Janie’s husband, James Othell Bradshaw, died 25 years to the day before her funeral. Even now, when my brother and I are going to cook Brunswick stew we pull out an old piece of paper in my mother’s handwriting that has at the top, “J.O.’s Stew.” Even after those 25 years I never eat it without thinking about him.

She and Othell had five children. In addition to Philip, Pricilla got a Ph.D. and never really came back home. I was so impressed that someone that smart could come from Cottonwood. Patricia married Randall, who worked in our peanut business for many years. Gloria was a baby-sitter for me and my siblings, although you would never know it by her youthful appearance. Her move to Panama City several years ago brought her back into our family’s life. Scotty had a rare blood type shared by my mother, who was on call any time he had a car wreck or injury.

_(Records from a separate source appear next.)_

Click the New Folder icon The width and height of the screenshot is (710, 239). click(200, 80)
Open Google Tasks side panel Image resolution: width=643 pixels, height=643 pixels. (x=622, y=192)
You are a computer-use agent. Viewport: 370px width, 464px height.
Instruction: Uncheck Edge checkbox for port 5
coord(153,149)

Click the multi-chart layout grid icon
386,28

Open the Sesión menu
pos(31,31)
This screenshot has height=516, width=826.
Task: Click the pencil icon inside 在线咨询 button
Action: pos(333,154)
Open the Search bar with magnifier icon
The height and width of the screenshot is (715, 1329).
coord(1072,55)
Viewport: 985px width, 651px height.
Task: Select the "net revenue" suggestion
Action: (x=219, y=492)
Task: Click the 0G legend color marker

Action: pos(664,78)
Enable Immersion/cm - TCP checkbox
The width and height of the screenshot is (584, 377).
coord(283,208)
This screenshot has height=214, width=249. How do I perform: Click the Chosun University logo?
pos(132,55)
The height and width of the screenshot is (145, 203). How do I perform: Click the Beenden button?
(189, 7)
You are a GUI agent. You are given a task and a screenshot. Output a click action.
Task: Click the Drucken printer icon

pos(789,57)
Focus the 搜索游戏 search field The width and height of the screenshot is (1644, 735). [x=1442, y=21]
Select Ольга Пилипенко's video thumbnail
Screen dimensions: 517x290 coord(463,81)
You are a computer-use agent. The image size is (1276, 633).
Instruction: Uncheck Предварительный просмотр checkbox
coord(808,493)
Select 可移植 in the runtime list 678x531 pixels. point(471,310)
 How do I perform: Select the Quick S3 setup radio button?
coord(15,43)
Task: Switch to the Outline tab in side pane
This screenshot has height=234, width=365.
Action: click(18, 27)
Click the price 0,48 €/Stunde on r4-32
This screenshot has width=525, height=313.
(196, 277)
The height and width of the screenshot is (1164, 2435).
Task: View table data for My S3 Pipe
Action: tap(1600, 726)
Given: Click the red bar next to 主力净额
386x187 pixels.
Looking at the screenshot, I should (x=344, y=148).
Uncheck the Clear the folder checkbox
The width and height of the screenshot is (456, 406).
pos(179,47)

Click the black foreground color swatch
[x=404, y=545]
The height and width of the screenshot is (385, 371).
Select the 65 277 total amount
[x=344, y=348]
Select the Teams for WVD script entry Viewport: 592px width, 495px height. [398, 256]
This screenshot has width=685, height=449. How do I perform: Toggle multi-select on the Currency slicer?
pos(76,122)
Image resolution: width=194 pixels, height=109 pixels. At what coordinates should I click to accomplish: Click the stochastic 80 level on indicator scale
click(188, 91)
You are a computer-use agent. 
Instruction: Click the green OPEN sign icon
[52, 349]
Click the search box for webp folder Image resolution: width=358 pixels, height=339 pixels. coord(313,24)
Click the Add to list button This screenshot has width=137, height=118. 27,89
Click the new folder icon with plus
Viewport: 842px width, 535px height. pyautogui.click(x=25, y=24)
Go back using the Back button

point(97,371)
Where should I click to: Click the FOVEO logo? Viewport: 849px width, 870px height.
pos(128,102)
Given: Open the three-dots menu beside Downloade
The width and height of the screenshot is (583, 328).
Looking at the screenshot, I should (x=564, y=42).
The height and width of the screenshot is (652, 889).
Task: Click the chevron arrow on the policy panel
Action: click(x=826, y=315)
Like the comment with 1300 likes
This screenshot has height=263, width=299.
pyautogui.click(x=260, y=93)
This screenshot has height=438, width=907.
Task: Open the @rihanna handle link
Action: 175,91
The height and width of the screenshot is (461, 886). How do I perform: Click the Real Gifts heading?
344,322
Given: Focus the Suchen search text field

The children and spouses filed into the packed church, followed by 25 grandchildren and great-grandchildren. Then began one of the most uplifting and unusual funerals I have ever attended.

The preacher held up a sheet and said these were Janie’s instructions. They weren’t Baptist, Methodist or Presbyterian. They were just the wishes of a woman who had followed the Lord and set an example for all around her.

There was singing, lots of singing. We stood for every hymn because Janie said to stand. The bulletin further instructed that we sing with pep and vigor.

We heard from a granddaughter who captured so eloquently the way her “Granny” had touched the lives of all those children. Janie spoke the truth, told things like she saw them, and didn’t mind praying in the middle of the day if someone needed those prayers.

Her expectations were clear and her laughter was loud. She cooked great peas and shared her bounty with those less fortunate. She was the Internet in a small town 50 years ago when the weekly beauty shop trip was the best way to get news.

As I listened to this grandchild I had never known, I realized I could have said all these things from my own childhood. I took comfort in seeing the family’s celebration of her life.

Janie Bradshaw was part of the village that raised me and dozens just like me. After I was gone, she kept doing the same thing with her children, grandchildren and great-grandchildren.

From a farmhouse on the outskirts of a small town, she touched the lives of so many in a positive way, making a difference without some even knowing it. At the end of the day, Janie lived a life that had to be pleasing to the God she followed and set examples for all of us. At the end of the day, that is all that really matters.